▶ **PROBLEM TO WORK ON**:
Return each line from the items below that includes the word "particular".

(Stored entries)
+-------+

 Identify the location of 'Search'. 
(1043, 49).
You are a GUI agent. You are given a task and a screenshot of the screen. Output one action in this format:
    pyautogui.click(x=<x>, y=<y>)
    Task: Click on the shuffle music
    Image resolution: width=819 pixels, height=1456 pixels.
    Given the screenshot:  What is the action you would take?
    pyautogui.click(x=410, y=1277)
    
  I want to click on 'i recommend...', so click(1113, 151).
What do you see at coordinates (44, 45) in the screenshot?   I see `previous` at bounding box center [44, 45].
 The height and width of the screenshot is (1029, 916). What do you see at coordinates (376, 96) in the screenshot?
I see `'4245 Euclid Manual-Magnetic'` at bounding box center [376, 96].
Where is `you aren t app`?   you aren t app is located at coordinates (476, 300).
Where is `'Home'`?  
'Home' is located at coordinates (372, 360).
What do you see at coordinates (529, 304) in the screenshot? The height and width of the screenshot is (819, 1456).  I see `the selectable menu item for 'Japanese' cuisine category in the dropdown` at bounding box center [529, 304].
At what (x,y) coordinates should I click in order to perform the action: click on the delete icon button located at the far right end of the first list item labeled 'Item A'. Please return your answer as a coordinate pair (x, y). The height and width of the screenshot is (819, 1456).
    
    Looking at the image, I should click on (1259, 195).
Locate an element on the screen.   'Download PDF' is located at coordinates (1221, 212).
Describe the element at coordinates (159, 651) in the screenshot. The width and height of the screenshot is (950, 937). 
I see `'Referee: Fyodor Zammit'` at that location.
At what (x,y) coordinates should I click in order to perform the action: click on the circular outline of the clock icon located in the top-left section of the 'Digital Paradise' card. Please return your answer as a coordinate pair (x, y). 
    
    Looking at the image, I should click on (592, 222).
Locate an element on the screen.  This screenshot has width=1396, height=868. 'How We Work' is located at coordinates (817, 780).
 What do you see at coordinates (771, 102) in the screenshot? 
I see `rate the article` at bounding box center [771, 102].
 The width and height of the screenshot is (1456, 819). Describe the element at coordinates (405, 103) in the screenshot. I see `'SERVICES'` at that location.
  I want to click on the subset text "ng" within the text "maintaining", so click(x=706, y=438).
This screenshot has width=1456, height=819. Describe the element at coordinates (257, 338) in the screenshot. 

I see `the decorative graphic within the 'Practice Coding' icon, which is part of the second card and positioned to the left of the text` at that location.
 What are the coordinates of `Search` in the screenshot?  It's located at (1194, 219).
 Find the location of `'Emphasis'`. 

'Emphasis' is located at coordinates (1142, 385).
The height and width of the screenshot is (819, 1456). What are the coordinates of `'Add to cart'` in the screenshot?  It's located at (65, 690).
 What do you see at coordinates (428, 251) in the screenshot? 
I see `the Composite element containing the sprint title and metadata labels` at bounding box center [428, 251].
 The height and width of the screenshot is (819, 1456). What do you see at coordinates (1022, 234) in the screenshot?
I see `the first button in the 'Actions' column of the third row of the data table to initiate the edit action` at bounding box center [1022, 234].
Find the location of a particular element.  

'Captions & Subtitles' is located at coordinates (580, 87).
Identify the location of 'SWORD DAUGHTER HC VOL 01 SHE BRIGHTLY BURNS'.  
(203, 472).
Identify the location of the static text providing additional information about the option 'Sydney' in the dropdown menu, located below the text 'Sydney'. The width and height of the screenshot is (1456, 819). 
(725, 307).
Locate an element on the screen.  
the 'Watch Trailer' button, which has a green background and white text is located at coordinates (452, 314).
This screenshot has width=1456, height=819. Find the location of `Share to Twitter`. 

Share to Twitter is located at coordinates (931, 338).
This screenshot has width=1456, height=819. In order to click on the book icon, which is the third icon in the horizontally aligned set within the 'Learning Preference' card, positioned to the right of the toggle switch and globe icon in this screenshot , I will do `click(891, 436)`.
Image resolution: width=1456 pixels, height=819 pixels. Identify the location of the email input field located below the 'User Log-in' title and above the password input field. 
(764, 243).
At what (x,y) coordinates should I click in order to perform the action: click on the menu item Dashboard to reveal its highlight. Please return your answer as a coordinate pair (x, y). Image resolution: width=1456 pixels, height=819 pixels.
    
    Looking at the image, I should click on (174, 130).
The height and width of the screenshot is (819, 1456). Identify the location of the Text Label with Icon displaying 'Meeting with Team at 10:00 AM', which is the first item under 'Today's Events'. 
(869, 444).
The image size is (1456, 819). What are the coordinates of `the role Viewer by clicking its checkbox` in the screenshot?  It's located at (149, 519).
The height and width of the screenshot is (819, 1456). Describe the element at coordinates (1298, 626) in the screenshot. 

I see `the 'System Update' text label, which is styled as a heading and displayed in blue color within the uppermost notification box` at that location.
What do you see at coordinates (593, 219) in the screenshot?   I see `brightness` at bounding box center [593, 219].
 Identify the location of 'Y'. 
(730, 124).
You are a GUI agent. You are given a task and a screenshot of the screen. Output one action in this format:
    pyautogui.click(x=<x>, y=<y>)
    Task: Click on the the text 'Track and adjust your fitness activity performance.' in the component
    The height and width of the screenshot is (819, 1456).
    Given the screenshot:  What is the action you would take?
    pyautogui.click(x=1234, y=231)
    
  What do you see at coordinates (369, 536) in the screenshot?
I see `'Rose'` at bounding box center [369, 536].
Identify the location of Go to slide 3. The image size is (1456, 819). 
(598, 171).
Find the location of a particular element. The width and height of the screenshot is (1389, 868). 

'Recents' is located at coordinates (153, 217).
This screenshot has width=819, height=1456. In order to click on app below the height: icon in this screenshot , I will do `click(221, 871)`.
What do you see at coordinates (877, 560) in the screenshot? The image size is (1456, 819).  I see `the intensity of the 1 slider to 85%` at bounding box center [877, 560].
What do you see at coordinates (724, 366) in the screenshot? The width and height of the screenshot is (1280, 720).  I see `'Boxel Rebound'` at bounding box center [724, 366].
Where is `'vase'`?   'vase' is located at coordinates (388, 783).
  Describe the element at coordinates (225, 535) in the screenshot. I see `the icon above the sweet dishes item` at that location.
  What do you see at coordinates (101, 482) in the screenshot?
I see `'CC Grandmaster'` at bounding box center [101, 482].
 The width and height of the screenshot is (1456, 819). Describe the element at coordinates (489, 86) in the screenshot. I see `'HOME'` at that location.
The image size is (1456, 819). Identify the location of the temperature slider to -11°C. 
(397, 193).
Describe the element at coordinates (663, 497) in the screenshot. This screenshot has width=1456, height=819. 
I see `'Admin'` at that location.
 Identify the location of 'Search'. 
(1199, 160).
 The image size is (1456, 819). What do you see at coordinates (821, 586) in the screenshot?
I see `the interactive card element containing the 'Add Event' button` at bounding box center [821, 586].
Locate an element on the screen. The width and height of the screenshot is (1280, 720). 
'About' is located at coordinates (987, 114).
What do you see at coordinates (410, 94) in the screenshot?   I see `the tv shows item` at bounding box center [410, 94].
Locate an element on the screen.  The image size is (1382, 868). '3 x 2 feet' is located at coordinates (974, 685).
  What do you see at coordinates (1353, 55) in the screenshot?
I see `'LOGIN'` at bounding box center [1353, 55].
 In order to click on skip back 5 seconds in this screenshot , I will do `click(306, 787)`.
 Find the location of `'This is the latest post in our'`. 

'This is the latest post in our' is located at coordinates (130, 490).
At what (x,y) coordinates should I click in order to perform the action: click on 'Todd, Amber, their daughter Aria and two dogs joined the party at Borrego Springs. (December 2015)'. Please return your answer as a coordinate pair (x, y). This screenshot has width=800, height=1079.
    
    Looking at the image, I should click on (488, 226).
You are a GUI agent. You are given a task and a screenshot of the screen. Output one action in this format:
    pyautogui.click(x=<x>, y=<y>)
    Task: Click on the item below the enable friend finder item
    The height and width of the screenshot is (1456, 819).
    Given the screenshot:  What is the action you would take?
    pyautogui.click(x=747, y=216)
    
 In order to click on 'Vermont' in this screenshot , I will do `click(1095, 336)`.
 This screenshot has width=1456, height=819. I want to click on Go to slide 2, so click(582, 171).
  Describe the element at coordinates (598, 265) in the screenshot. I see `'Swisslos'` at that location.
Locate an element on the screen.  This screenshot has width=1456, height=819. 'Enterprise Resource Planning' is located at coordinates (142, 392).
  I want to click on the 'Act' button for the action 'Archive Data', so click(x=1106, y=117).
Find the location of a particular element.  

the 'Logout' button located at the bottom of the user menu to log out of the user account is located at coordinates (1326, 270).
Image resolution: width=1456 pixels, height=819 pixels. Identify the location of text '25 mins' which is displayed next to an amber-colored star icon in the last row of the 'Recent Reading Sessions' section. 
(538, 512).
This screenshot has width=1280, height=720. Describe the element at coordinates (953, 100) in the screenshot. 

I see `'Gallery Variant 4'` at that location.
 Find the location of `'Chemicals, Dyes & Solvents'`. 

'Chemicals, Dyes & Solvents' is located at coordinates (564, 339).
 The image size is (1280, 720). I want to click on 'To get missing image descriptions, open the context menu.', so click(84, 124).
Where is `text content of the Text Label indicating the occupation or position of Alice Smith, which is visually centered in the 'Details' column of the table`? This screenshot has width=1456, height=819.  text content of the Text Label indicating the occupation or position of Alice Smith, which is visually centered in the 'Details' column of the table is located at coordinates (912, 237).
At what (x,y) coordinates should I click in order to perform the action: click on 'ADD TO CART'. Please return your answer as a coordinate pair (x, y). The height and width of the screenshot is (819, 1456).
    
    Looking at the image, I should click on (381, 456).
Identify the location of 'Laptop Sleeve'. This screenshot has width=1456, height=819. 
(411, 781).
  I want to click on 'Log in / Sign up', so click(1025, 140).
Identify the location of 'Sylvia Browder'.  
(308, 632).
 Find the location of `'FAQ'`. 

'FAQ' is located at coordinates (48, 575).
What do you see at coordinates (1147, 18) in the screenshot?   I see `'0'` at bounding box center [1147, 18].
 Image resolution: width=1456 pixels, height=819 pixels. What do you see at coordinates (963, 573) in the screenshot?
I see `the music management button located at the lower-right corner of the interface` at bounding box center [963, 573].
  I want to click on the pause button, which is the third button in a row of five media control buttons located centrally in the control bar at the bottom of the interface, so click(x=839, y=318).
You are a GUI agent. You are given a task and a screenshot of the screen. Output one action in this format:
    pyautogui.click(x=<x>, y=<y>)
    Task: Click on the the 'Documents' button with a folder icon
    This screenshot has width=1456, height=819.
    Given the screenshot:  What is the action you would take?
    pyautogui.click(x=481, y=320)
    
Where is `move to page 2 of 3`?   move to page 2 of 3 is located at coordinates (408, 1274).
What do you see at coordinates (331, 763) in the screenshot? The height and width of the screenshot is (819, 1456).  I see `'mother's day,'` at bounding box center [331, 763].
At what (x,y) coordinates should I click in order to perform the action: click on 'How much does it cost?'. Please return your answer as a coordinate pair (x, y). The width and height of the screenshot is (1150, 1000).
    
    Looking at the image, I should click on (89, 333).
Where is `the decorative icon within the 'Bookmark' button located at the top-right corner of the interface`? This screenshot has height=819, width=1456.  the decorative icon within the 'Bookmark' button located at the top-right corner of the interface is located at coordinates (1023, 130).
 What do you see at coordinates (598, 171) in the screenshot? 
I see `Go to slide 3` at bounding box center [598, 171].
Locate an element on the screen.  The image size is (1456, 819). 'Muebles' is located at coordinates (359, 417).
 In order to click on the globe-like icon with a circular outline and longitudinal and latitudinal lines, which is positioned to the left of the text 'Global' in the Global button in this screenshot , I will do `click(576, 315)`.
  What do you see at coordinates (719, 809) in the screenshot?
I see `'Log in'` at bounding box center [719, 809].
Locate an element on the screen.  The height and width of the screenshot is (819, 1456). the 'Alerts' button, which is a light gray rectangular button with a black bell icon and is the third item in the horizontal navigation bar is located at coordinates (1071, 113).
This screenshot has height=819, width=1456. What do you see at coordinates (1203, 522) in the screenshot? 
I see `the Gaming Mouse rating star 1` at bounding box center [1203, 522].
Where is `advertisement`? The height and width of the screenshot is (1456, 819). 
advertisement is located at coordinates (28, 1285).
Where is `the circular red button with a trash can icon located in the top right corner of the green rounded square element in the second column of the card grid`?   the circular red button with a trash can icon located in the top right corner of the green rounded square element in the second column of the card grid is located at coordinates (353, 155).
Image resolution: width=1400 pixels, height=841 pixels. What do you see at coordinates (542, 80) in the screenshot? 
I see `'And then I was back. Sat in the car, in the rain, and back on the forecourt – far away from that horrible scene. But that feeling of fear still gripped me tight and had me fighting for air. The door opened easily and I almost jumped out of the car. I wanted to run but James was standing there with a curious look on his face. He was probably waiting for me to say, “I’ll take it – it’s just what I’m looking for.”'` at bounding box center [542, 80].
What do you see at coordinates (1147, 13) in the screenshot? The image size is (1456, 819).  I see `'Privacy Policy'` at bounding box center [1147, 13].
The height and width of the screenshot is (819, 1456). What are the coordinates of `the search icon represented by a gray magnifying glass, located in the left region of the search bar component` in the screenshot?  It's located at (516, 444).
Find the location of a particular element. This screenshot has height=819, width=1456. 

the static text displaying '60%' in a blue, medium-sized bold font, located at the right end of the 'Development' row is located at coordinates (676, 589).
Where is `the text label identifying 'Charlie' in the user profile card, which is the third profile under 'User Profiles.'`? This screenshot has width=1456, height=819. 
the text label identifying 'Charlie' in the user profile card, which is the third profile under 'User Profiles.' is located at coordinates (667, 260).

+-------+

▶ **ANSWER TO THE PROBLEM**:
Find the location of a particular element.  
Find the location of a particular element. The width and height of the screenshot is (1389, 868). 
Find the location of a particular element.  
Find the location of a particular element. This screenshot has height=819, width=1456. 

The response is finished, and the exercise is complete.